■ The input ■
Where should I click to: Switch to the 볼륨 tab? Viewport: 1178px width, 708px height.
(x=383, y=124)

--

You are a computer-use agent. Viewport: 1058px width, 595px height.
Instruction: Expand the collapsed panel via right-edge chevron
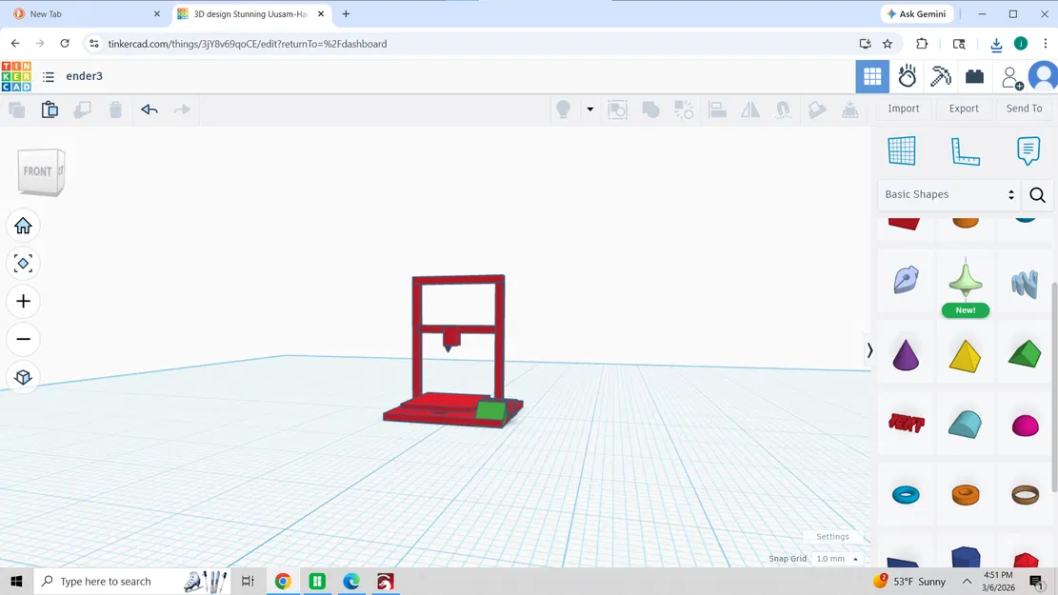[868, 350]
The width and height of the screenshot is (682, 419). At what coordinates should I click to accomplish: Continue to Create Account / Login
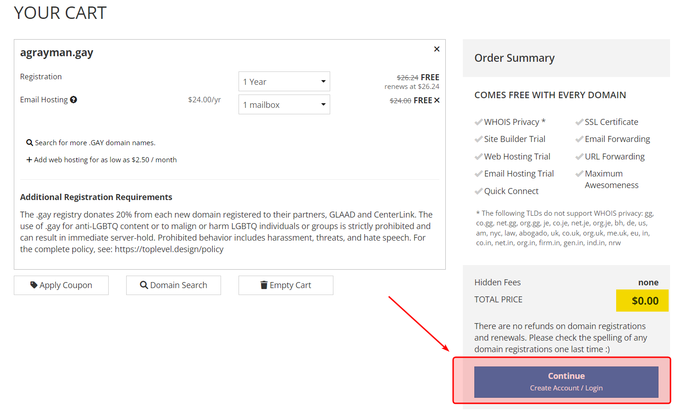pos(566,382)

---

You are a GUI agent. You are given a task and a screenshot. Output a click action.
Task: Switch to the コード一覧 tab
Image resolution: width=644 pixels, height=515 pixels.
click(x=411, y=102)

■ Problem requirements ■
Add 36 to every coordinate in the answers and give the lines again, starting with the line containing "You are a GUI" and going on through the line containing "click(x=411, y=102)".

■ Response to the exercise ■
You are a GUI agent. You are given a task and a screenshot. Output a click action.
Task: Switch to the コード一覧 tab
Image resolution: width=644 pixels, height=515 pixels.
click(x=447, y=138)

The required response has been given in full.